One important strategy used during drug discovery and development is the modification of the expression of a particular gene in an animal model. This usually allows researchers to identify and characterize genes involved in important cellular processes. This aim can be achieved using several molecular biology techniques including the use of morpholinos (MO). Morpholinos are easy to produce and store, which makes them very cost-effective compared to other methods of gene silencing.
Morpholinos are short synthetic antisense oligonucleotides that recognize and bind short sequences (between 18 and 25 nucleotides) either at the initiation site of the messenger RNA (mRNA) or at specific splice junctions. They are assembled upon a backbone of morpholine rings which contain any of the four genetic bases (adenine, guanine, cytosine, and thymine). This way, they are very similar to DNA, with the difference that they have these morpholine rings instead of the sugar groups found in the DNA. This simple conversion not only increases morpholino stability within the cells but also lowers their production costs.
A gene is made up of a long chain of DNA, in which exons and introns are distinguished. The exons are the coding regions that will provide the information for the synthesis of a protein, while the introns are non-coding regions, which are interspersed in the gene. The exon sequences of DNA are transcribed to form mRNA. The RNA chain will give rise to the formation of a chain of amino acids, in other words, a protein.

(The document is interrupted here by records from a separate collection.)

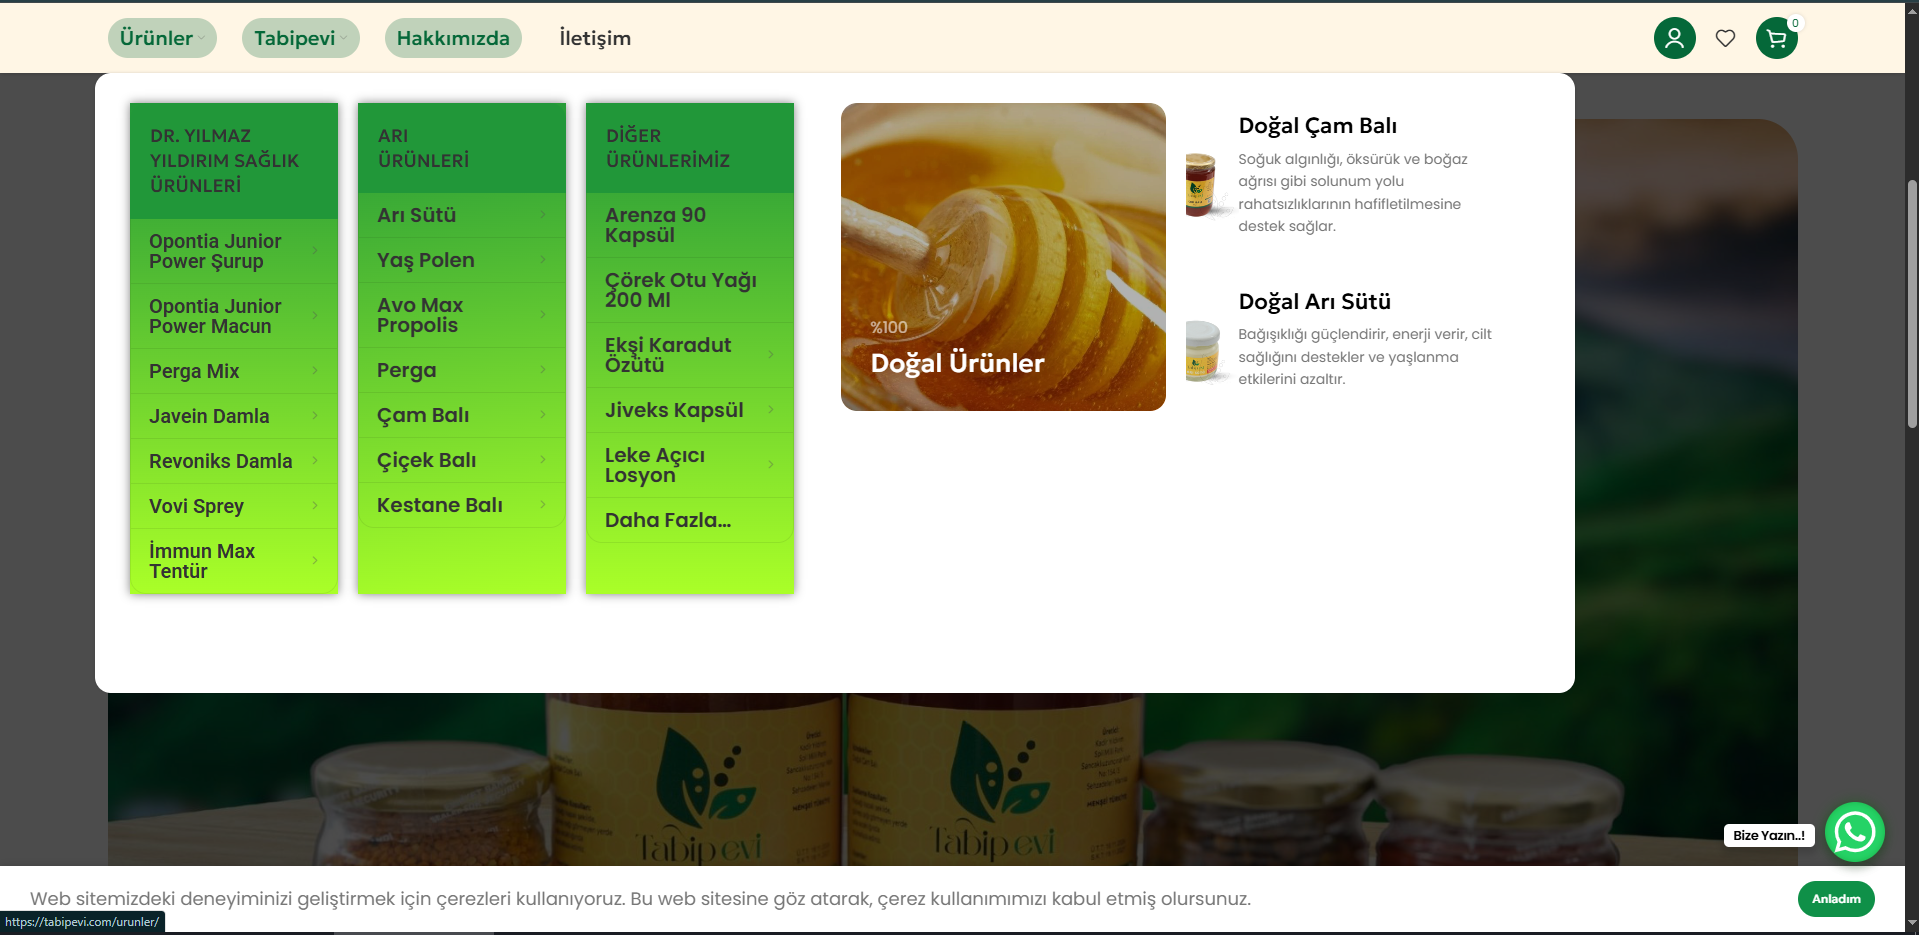Go to the İletişim page
1919x935 pixels.
[x=595, y=38]
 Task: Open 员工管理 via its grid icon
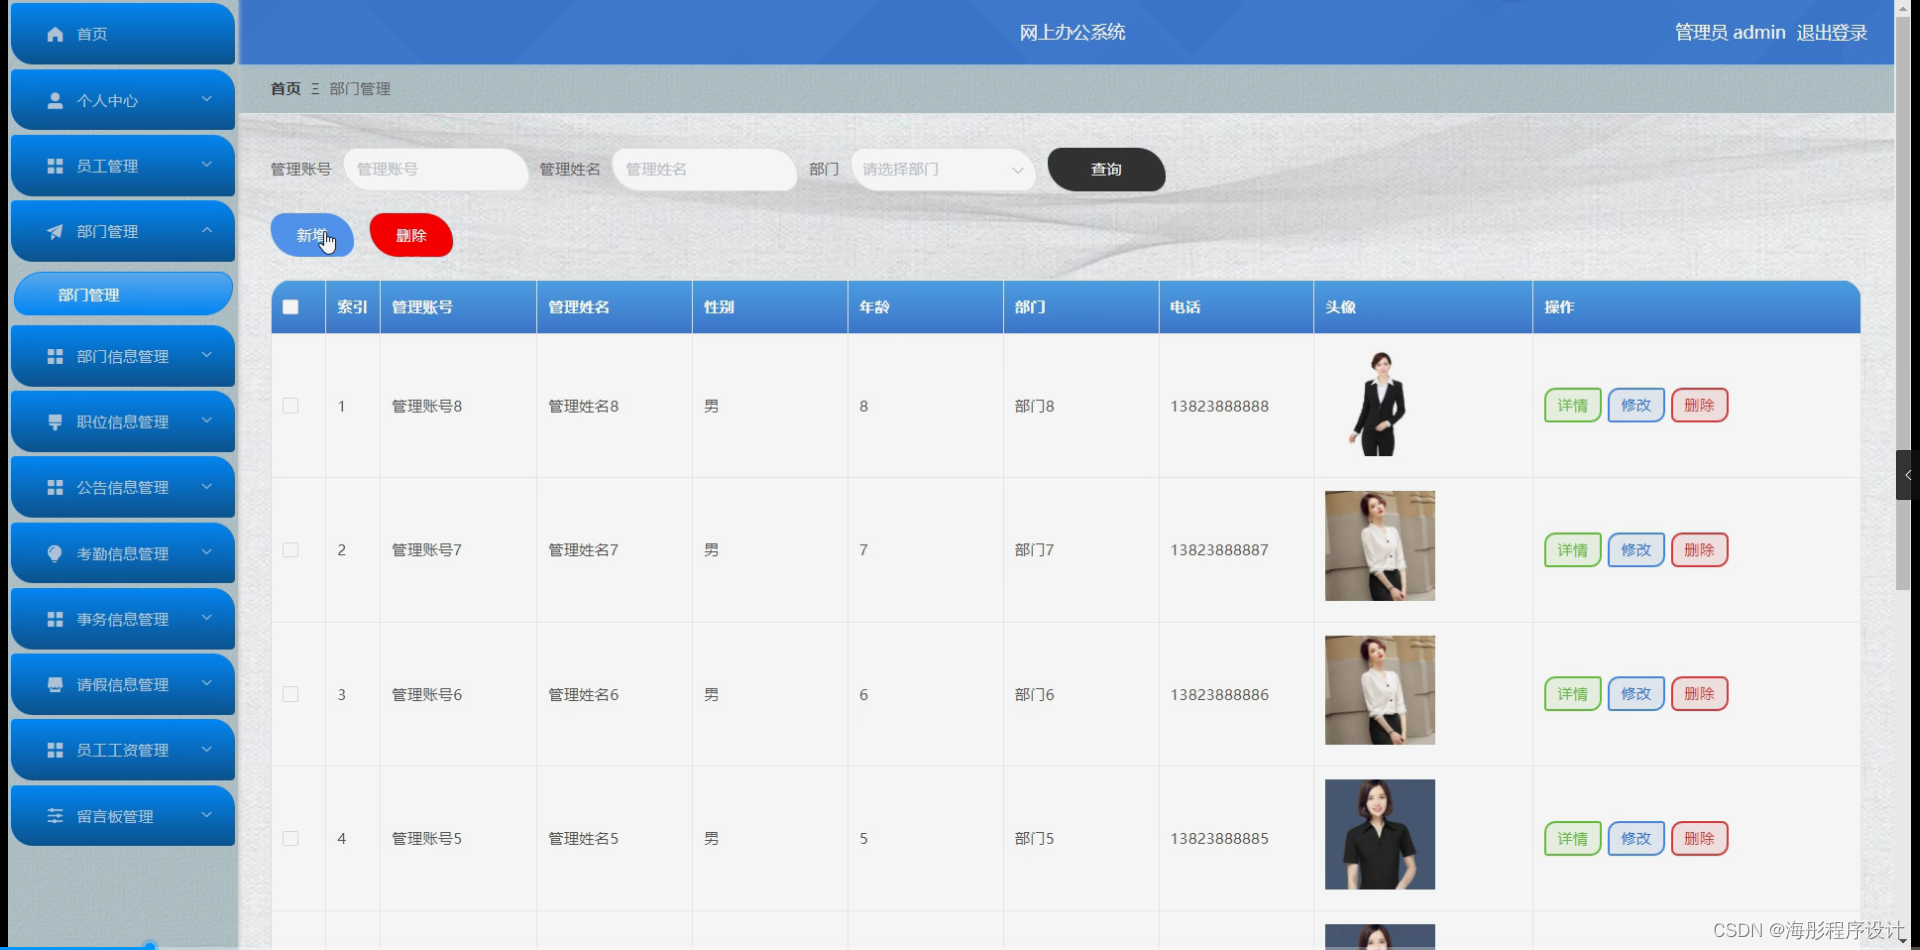[54, 165]
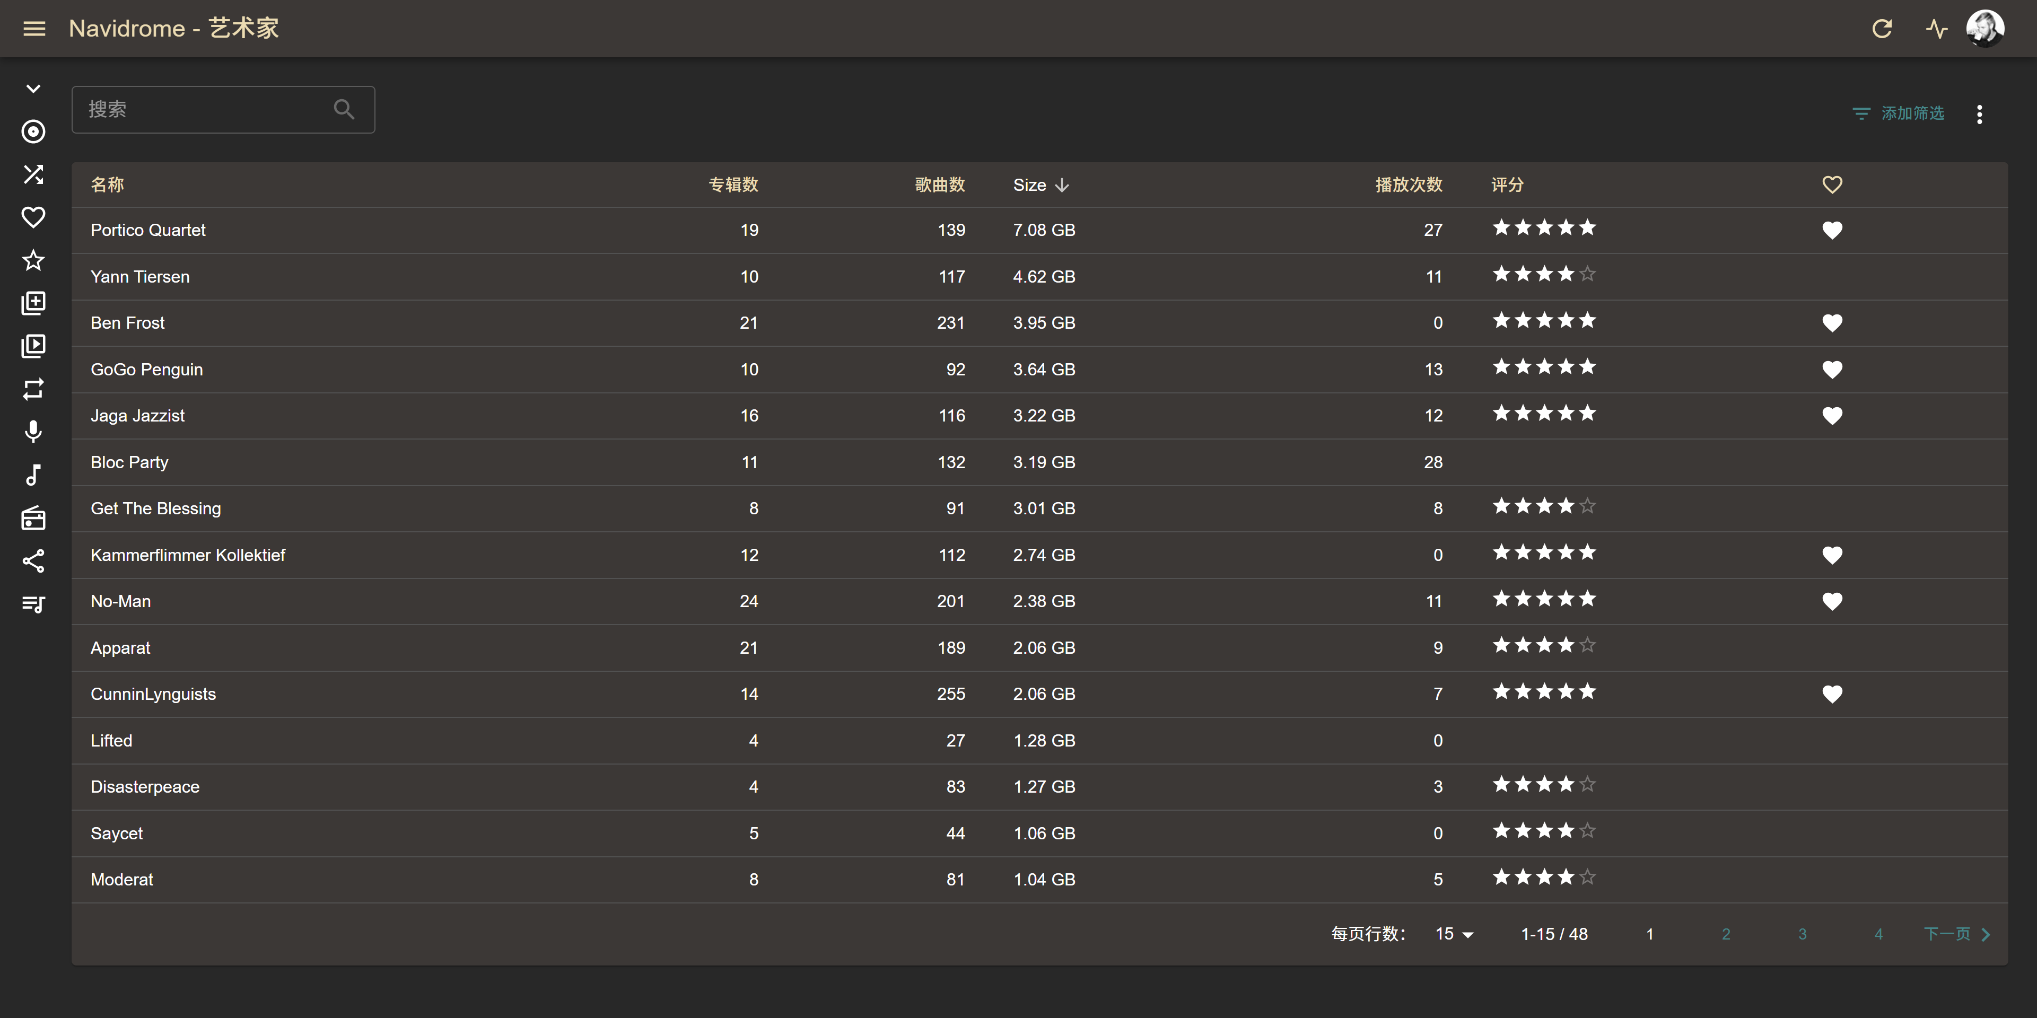Open the hamburger navigation menu

tap(34, 29)
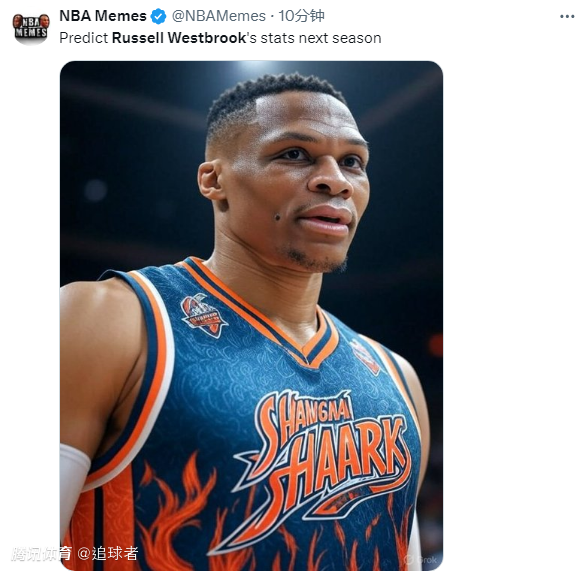Select the NBA Memes display name
The height and width of the screenshot is (571, 588).
pos(103,16)
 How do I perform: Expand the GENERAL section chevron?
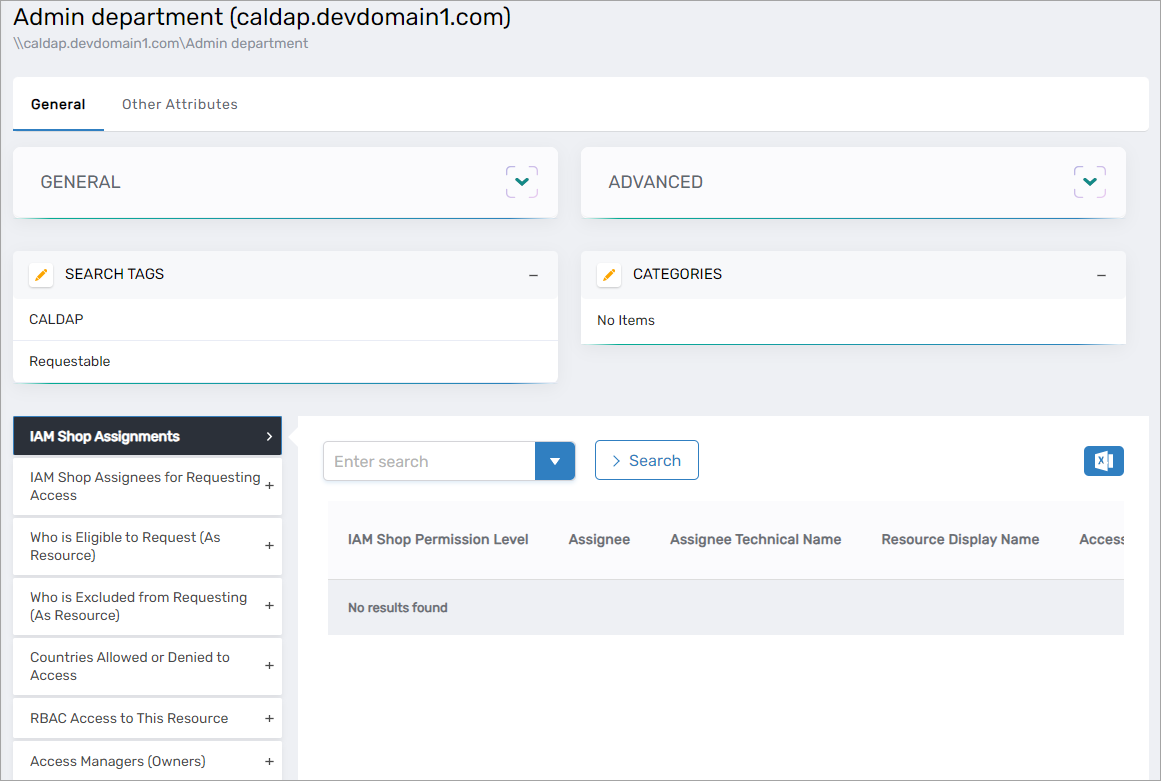pos(521,182)
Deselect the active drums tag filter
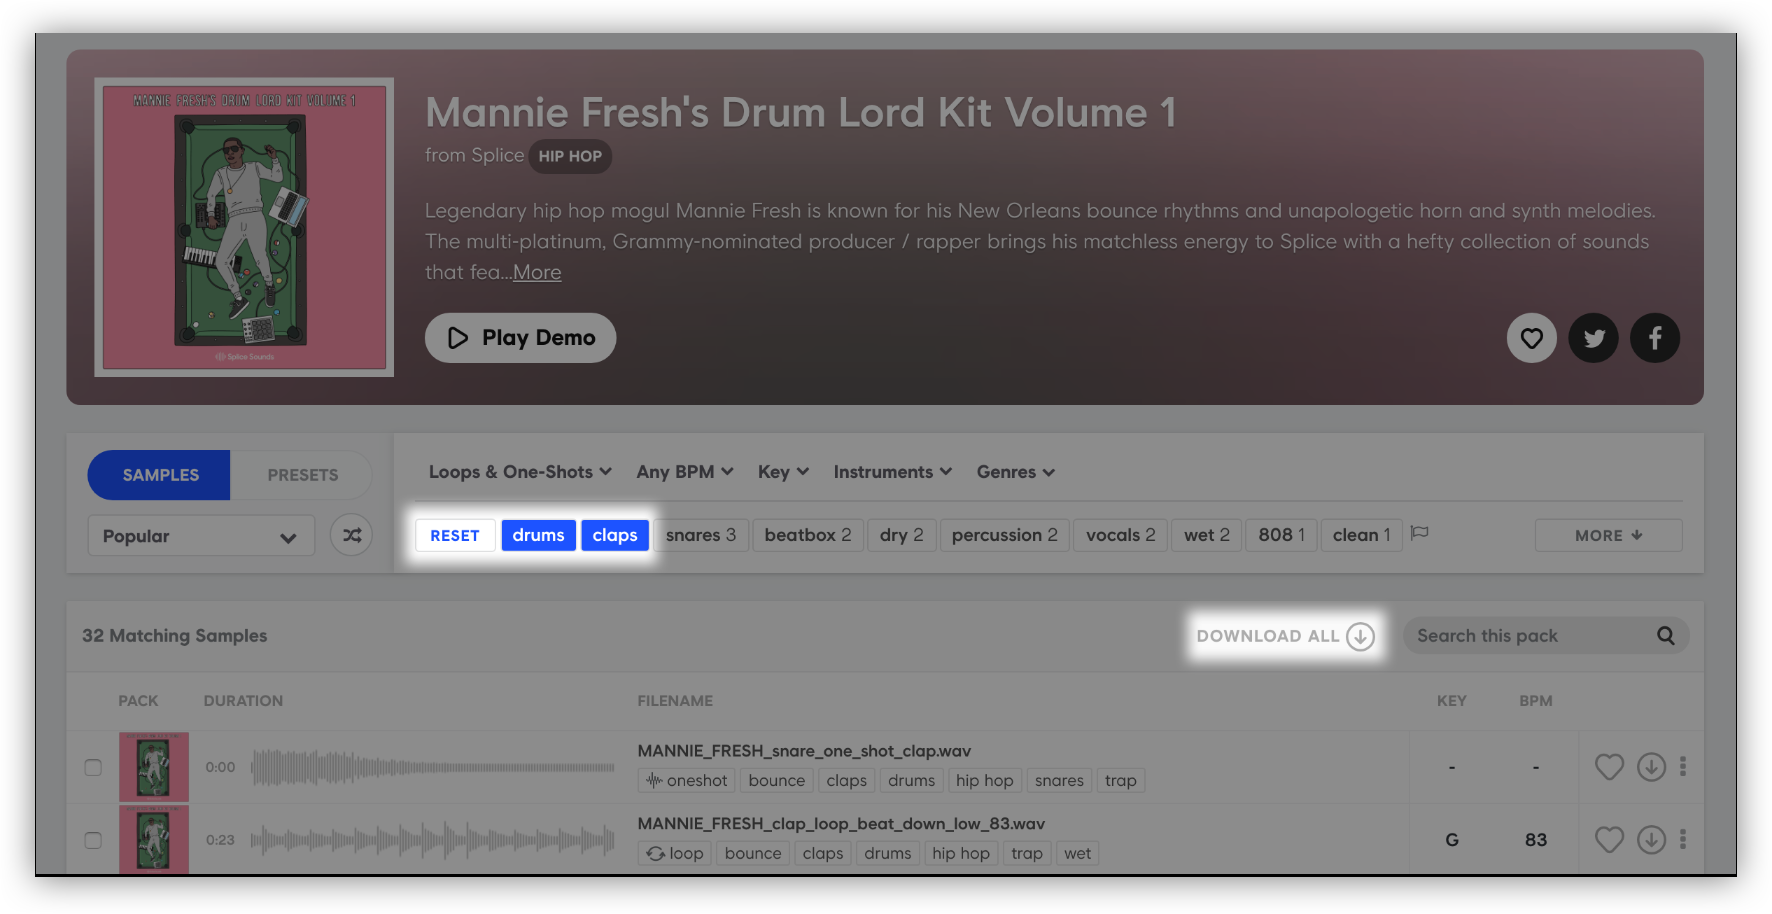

If we block and neutralize the sequence of a particular mRNA, these antisense oligonucleotides will eventually knock down that gene expression. Silencing a gene is a method of learning about the function of a particular protein, allowing researchers to characterize pathological molecular pathways and create models that target specific diseases.
But antisense oligonucleotides can also be used as gene therapy to correct the transcription of an abnormal protein. The aim of this antisense therapy is to try to block a particular mutation occurring in important therapeutic areas such as metabolic diseases, infectious diseases, or cancer.
Antisense morpholinos have been applied to studies in various model organisms including zebrafish, mice, chickens, frogs, and sea urchins.
When planning an experiment using morpholinos, there are a few important considerations to keep in mind including features such as high efficacy, high specificity, and low cost.
Zebrafish is a very advantageous vertebrate model that complies with the 3Rs policy (Replacement, Reduction, and Refinement). Besides, when the small larvae are under five days post-fertilization, most organs of these fish are fully developed and yet not considered an in vivo assay under European Directive 2010/63/EU. Zebrafish have also many other attributes that make this model very attractive in preclinical research including its transparency, their quick and prolific availability, the high genetic homology with human diseases (over 85%), and their cost-efficiency. Due to these characteristics, this alternative animal model is very convenient for morpholino experimental designs in drug discovery and development.
At Biobide we soon realized these advantages and became pioneers at using this technique. Typically, we cover our customerĀ“s necessities by designing the desired morpholinos and their experimental controls obtaining their subsequent chemical synthesis. Then these morpholinos are injected into the yolk or cell cytoplasm of our zebrafish embryos at early developmental stages (typically at a one-cell stage but could be up to four cells). Depending on the gene targeted and final conditions required, the time frame for these experimental assays could be up to a few weeks.
The silencing of genes involved in vasculature formation and bone calcification is shown in the next examples. The top picture depicts a zebrafish control embryo with a normal developed vasculature (shown with GFP fluorescence) versus a zebrafish embryo showing inhibition of angiogenesis as a consequence of the injection with a Morpholino (MO). The bottom picture shows the calcified vertebrae of a 9-day old embryo (control) and the lack of calcification after the injection of a morpholino blocking a gene involved in the process of calcification.
Overall, at Biobide we are proud to offer a straightforward assay with high repeatability, highly statistical significance, fast, and cost-effective, contributing to adding value to numerous research projects in early Drug discovery and development.